Analyzing the Relationship Between Precipitation and Transit Ridership Through a Seemingly Unrelated Regression Model

  • 신강원 (경성대학교 도시공학과) ;
  • 최기주 (아주대학교 교통시스템공학과)
  • Shin, Kangwon (Department of Urban Design and Development Engineering, Kyungsung University) ;
  • Choi, Keechoo (Department of Transportation System Engineering, Ajou University)
================
할 일:
A – 원문의 "Analyzing the Relationship"부터 "Engineering, Ajou University)"까지를 "Precipitation"을 "Rainfall"로 바꿔 다시 적어 주세요.
B – 원문에 따르면 최기주는 어느 대학교의 어느 학과 소속인가?
이어지는 기록은 다른 출처에서 가져온 것이다.

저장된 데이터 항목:
================
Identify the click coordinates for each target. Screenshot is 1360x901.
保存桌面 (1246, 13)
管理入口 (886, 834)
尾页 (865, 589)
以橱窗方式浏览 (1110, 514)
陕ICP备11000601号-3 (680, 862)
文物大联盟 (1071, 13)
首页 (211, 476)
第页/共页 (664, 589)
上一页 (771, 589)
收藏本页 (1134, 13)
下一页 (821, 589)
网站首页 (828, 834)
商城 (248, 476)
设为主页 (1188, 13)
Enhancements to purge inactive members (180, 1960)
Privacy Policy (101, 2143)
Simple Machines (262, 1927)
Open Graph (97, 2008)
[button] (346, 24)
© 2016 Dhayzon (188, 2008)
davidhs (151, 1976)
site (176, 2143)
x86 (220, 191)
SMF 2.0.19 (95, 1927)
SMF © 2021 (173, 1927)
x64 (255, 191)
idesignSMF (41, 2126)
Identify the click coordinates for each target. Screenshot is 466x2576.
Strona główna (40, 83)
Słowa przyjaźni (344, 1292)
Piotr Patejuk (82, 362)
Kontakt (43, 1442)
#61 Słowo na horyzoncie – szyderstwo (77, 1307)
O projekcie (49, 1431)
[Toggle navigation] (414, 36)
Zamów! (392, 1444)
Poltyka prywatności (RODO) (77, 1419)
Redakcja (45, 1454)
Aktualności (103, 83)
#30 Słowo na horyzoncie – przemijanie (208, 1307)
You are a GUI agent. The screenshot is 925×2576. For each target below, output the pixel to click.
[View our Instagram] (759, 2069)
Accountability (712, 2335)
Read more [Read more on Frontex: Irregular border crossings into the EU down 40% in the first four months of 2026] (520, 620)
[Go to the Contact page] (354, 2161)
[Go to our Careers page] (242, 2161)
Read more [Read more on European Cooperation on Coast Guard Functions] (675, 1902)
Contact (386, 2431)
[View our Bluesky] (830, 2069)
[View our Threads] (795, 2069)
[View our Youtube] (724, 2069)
================
답안 목록:
A –
Analyzing the Relationship Between Rainfall and Transit Ridership Through a Seemingly Unrelated Regression Model

  • 신강원 (경성대학교 도시공학과) ;
  • 최기주 (아주대학교 교통시스템공학과)
  • Shin, Kangwon (Department of Urban Design and Development Engineering, Kyungsung University) ;
  • Choi, Keechoo (Department of Transportation System Engineering, Ajou University)

B – 아주대학교 교통시스템공학과